Information supplied below:
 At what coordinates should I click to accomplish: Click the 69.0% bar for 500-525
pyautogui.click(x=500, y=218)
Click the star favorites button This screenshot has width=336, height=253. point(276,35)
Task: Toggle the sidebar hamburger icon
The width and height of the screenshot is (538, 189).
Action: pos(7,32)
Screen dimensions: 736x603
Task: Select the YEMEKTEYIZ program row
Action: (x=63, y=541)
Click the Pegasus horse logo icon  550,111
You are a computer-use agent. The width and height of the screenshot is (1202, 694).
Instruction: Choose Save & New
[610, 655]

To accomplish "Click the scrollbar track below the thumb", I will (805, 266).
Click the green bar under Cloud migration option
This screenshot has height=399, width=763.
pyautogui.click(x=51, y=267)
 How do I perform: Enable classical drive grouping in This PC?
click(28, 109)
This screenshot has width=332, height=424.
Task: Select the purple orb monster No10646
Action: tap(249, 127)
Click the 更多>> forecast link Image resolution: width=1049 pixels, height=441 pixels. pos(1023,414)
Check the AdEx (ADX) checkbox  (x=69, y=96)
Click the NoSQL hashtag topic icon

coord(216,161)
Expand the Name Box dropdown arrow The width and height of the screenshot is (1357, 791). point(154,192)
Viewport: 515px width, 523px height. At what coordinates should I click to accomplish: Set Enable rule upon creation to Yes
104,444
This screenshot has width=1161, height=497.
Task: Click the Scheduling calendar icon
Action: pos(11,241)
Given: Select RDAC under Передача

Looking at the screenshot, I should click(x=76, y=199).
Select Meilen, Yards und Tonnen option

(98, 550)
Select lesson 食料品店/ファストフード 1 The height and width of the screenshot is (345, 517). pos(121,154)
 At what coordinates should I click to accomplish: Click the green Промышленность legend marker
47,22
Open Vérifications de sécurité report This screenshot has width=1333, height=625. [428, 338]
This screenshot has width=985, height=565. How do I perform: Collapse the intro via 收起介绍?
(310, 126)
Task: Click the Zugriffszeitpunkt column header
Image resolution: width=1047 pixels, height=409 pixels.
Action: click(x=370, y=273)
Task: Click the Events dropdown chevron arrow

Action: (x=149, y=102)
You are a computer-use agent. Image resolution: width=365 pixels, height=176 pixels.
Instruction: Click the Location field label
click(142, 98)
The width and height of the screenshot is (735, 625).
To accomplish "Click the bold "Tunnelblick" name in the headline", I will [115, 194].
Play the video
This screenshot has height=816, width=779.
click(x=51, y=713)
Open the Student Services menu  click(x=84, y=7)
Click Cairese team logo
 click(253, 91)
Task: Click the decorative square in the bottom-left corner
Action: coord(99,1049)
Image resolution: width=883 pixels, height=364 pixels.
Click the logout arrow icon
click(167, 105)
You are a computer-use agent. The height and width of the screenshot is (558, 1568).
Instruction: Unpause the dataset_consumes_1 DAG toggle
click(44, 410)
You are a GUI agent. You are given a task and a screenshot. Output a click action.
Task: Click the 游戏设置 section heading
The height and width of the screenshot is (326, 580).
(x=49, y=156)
End of Information supplied.
Your objective → Take the listing above and set it down exactly.

Response →
 At what coordinates should I click to accomplish: Click the 69.0% bar for 500-525
pyautogui.click(x=500, y=218)
Click the star favorites button This screenshot has width=336, height=253. point(276,35)
Task: Toggle the sidebar hamburger icon
The width and height of the screenshot is (538, 189).
Action: pos(7,32)
Screen dimensions: 736x603
Task: Select the YEMEKTEYIZ program row
Action: (x=63, y=541)
Click the Pegasus horse logo icon  550,111
You are a computer-use agent. The width and height of the screenshot is (1202, 694).
Instruction: Choose Save & New
[610, 655]

To accomplish "Click the scrollbar track below the thumb", I will (805, 266).
Click the green bar under Cloud migration option
This screenshot has height=399, width=763.
pyautogui.click(x=51, y=267)
 How do I perform: Enable classical drive grouping in This PC?
click(28, 109)
This screenshot has width=332, height=424.
Task: Select the purple orb monster No10646
Action: tap(249, 127)
Click the 更多>> forecast link Image resolution: width=1049 pixels, height=441 pixels. pos(1023,414)
Check the AdEx (ADX) checkbox  (x=69, y=96)
Click the NoSQL hashtag topic icon

coord(216,161)
Expand the Name Box dropdown arrow The width and height of the screenshot is (1357, 791). point(154,192)
Viewport: 515px width, 523px height. At what coordinates should I click to accomplish: Set Enable rule upon creation to Yes
104,444
This screenshot has width=1161, height=497.
Task: Click the Scheduling calendar icon
Action: pos(11,241)
Given: Select RDAC under Передача

Looking at the screenshot, I should click(x=76, y=199).
Select Meilen, Yards und Tonnen option

(98, 550)
Select lesson 食料品店/ファストフード 1 The height and width of the screenshot is (345, 517). pos(121,154)
 At what coordinates should I click to accomplish: Click the green Промышленность legend marker
47,22
Open Vérifications de sécurité report This screenshot has width=1333, height=625. [428, 338]
This screenshot has width=985, height=565. How do I perform: Collapse the intro via 收起介绍?
(310, 126)
Task: Click the Zugriffszeitpunkt column header
Image resolution: width=1047 pixels, height=409 pixels.
Action: click(x=370, y=273)
Task: Click the Events dropdown chevron arrow

Action: (x=149, y=102)
You are a computer-use agent. Image resolution: width=365 pixels, height=176 pixels.
Instruction: Click the Location field label
click(142, 98)
The width and height of the screenshot is (735, 625).
To accomplish "Click the bold "Tunnelblick" name in the headline", I will [115, 194].
Play the video
This screenshot has height=816, width=779.
click(x=51, y=713)
Open the Student Services menu  click(x=84, y=7)
Click Cairese team logo
 click(253, 91)
Task: Click the decorative square in the bottom-left corner
Action: coord(99,1049)
Image resolution: width=883 pixels, height=364 pixels.
Click the logout arrow icon
click(167, 105)
You are a computer-use agent. The height and width of the screenshot is (558, 1568).
Instruction: Unpause the dataset_consumes_1 DAG toggle
click(44, 410)
You are a GUI agent. You are given a task and a screenshot. Output a click action.
Task: Click the 游戏设置 section heading
The height and width of the screenshot is (326, 580).
(x=49, y=156)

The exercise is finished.